À ses côtés, Dmitri Hvorostovsky, dont l’Onéguine est désormais bien connu, est à peine moins impres- sionnant. Le timbre a conservé sa souplesse, les registres s’interpénètrent sans aucune rupture, et les notes particulièrement exposées, comme dans sa toute dernière intervention, ont l’éclat nécessaire. Le jeune Dmitry Korchak apporte à Lenski une voix au grain brillant, sans chercher à souligner à l’excès le côté sombre du personnage. Son air n’a rien d’une plainte morbide ; chanté sur le fil du souffle, il semble exhaler la tristesse résignée d’un poète qui se sait incompris.

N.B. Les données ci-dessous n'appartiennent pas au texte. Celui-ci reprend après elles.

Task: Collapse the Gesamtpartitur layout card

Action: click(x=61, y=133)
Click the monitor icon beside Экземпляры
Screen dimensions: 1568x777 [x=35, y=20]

L’effet est saisissant ! Tous les seconds plans, se hissant sans peine à la hauteur de l’occasion, concourent à faire de cette soirée « le » moment magique dont rêve tout amateur d’opéra.

Et ce n’est pas tout ! Andris Nelsons obtient du Philharmonique de Vienne un accompagnement d’une magistrale ampleur, qui ne couvre jamais les solistes. Le chef letton empoigne la partition comme une immense symphonie concertante, où les instruments se profilent comme de vrais intervenants dans l’action.

La production n’est pas nouvelle, elle date de 2009. Elle surprend d’abord par ses deux niveaux de lecture, dont on comprend mal le fonctionnement : au premier plan, les personnages se promènent en tenue d’été alors qu’à l’arrière, il neige dru sur une série de couples étroitement enlacés, tout de bleu vêtus. Quand Onéguine rend sa lettre à Tatiana, les amoureux en fond de scène se quittent peu à peu ; au moment du duel, quelques cadavres jonchent le sol. En soufflant aussi crûment le chaud et le froid sur un même plateau, Falk Richter veut rendre visible le contraste entre l’apparence et la réalité.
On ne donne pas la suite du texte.